◆ CHALLENGE: Reproduce the following data verbatim, line by line, with nothing changed.

◆ DATA SUPPLIED:
-- BEGIN --

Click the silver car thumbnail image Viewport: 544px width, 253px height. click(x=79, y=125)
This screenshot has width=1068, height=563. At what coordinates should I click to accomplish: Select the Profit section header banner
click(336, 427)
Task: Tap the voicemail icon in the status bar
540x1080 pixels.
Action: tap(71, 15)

-- END --

◆ ANSWER BELOW:
Click the silver car thumbnail image Viewport: 544px width, 253px height. click(x=79, y=125)
This screenshot has width=1068, height=563. At what coordinates should I click to accomplish: Select the Profit section header banner
click(336, 427)
Task: Tap the voicemail icon in the status bar
540x1080 pixels.
Action: tap(71, 15)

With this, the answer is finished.